Bassler is a passionate advocate for diversity in the sciences and she is actively involved in and committed to educating lay people in science.

She is a member of the National Academy of Sciences and the American Academy of Arts and Sciences. In 2002 Bassler was awarded a MacArthur Foundation Fellowship. She was elected to the American Academy of Microbiology in 2002 and made a fellow of the American Association for the Advancement of Science in 2004. She was given the 2003 Theobald Smith Society Waksman Award. She was the 2006 recipient of the American Society for Microbiology's Eli Lilly Investigator Award for fundamental contributions to microbiological research.

In 2008, Bassler was given Princeton University's President's Award for Distinguished Teaching. She was the 2009 recipient of the Wiley Prize in Biomedical Science for her paradigm-changing scientific research. Bassler was the 2011 recipient of the National Academies' Richard Lounsbery Award. She was the President of the American Society for Microbiology in 2010-2011. She is currently the Chair of the American Academy of Microbiology Board of Governors.

She was an editor for a decade for Molecular Microbiology, and is currently an editor of mBio, and Chief Editor of Annual Reviews of Genetics. She is an associate editor for Cell, Proceedings of the National Academy of Sciences, Journal of Bacteriology, and other journals.

Among other duties, she serves on the National Academies Board on Life Sciences, the Howard Hughes Medical Institute Science Education Committee, and Discovery Communications' Science Channel Scientific Advisory Board.
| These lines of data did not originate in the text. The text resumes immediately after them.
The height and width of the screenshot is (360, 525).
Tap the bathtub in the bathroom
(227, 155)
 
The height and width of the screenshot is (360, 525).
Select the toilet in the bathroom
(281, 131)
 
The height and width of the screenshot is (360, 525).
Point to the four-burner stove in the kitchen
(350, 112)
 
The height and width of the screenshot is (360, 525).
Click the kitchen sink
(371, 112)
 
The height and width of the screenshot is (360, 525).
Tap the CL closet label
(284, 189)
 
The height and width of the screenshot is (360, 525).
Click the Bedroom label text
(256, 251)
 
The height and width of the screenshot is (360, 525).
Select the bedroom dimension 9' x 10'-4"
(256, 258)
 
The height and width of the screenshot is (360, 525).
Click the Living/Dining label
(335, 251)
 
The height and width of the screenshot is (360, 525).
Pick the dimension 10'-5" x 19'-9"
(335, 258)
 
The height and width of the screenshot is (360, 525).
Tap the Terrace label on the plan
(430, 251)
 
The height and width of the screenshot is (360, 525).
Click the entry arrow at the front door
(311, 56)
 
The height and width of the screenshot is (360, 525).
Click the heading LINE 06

Bassler serves on oversight, grant, fellowship, and award panels for the National Academies of Sciences, National Institutes of Health, National Science Foundation, American Society for Microbiology, American Academy of Microbiology, Keck Foundation, Burroughs Wellcome Trust, Jane Coffin Childs Fund, PEW Charitable Trust, and the MIT Whitehead Institute.

She was nominated to the National Science Board in 2011.